Now we are going to focus our analysis on the fairness metric(s) of interest in this case study: TPR across different groups. The aequitas plot module exposes the disparities_metrics() plot, which displays both the disparities and the group-wise metric results side by side.

### Check for Fairness in Poverty Level 

In [None]:
ap.disparity(bdf, metrics, 'poverty_level', fairness_threshold = disparity_tolerance)

In [None]:
ap.absolute(bdf, metrics, 'poverty_level', fairness_threshold = disparity_tolerance)

### Check for Fairness in Metro_Type (where the school is based)

In [None]:
ap.disparity(bdf, metrics, 'metro_type', fairness_threshold = disparity_tolerance)

In [None]:
ap.absolute(bdf, metrics, 'metro_type', fairness_threshold = disparity_tolerance)

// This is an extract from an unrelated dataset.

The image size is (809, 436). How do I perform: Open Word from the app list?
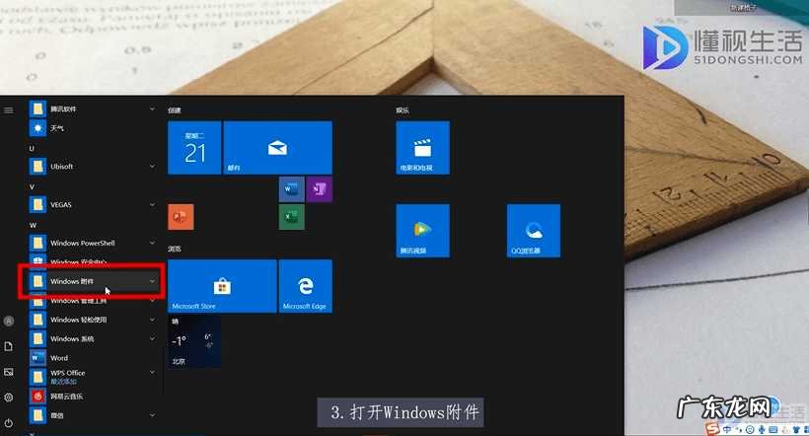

### Check for Fairness in the Sex of the Teacher submitting the project 

In [None]:
ap.disparity(bdf, metrics, 'teacher_sex', fairness_threshold = disparity_tolerance)

In [None]:
ap.absolute(bdf, metrics, 'teacher_sex', fairness_threshold = disparity_tolerance)

### Deeper Dive into the audit results

#### Look at the underlying data: Disparities for all metrics 

In [None]:
bdf[['attribute_name', 'attribute_value'] + b.list_disparities(bdf)]

#### Look at the underlying data: All Metrics

In [None]:
absolute_metrics = g.list_absolute_metrics(xtab)
xtab[['attribute_name', 'attribute_value'] + absolute_metrics]

#### Look at the underlying data: All raw counts

In [None]:
xtab[[col for col in xtab.columns if col not in absolute_metrics]]